SEBI Allows Mutual Funds To Invest In REITs And InvITs
In a bid to give a fillip to real estate investment trusts (REITs) and infrastructure investment trusts (InvITs), the board of directors of the Securities and Exchange Board of India (SEBI) has approved their classification as ‘hybrid instruments’, and has allowed mutual fund schemes to invest up to 10 percent of their net asset value into units of the two.
SEBI Board noted that units of REITs/InvITs are hybrid instruments. However, the features are more like equity securities and the concentration and liquidity risks require to be addressed.SEBI notification
REITs are companies that own and then lease out real estate, whether commercial or residential. Investors in a REIT are given units, similar to those in a mutual fund scheme. The rental income is shared among the investors in a REIT. Units of a REIT are traded on exchanges and provide an investor with an option to quickly exit a real estate investment.
InvITs function in the same manner, except they own infrastructure instead of real estate.
The SEBI board has stipulated that no mutual fund scheme can invest more than 5 percent of its net asset value into the units of a single issuer of REITs or InvITs. Further, no mutual fund under all its schemes should own more than 10 percent of units issued by a single issuer of REITs or InvITs, the regulator said.
“...investment restrictions shall be applicable to all fresh investments by all schemes or an existing scheme,” the capital markets regulator said.
So far, one REIT and five InvITs have been registered, a SEBI official told BloombergQuint.
According to PRIME Database, three InvIT prospectus, by India Grid Trust, IRB Invit Fund, and Reliance Infrastructure Invit Fund, have been filed. The InvITs are looking to raise Rs 9,950 crore.
I don’t think this move in and of itself will be a big game changer. The general fear that these companies have is whether there be appetite for these products. These instruments give long term stable returns without capital appreciation. So, there is unlikely to be a huge appetite from retail investors. Allowing mutual funds to invest will allow these trusts to tap a new set of investors. Also, mutual funds will be able to diversify their investments.Abhishek Goenka, Partner, PwC
Goenka is of the opinion that next, the Insurance Regulatory and Development Authority must allow insurance companies to invest in the two products.

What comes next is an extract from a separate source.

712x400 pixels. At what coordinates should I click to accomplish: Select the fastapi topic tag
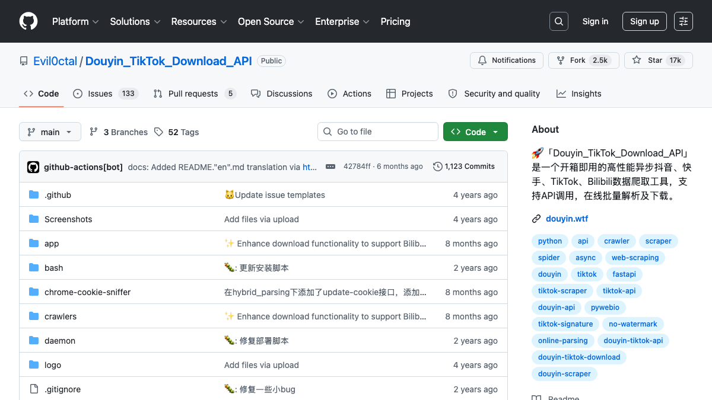[x=624, y=274]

“I think that if there is a further 100 basis point reduction in interest rates, there will be more interest from retail investors in these products,” he said.

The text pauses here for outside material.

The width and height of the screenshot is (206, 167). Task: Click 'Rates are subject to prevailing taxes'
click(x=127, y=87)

Tightening The Screws On Penalties
The SEBI board has also approved amendments to the Securities and Exchange Board of India Regulations, 2014 to provide for charging interest if companies excessively delay filing applications or payment of settlements.
These amendments, the SEBI said, were being done in a bid to streamline and strengthen the settlement process.
Separately, the SEBI board has also approved the insertion of a clause into the Issue of Capital and Disclosure Requirements (ICDR) Regulations, 2009 to allow stock exchanges to impose fines and suspend trading in the event of contravention of regulations, the SEBI said.
This was done because the board noted that the SEBI’s Listing Obligations and Disclosure Requirements Regulations, 2015 specifically provided for imposition of fines and other penalties by stock exchanges, but the ICDR Regulations did not.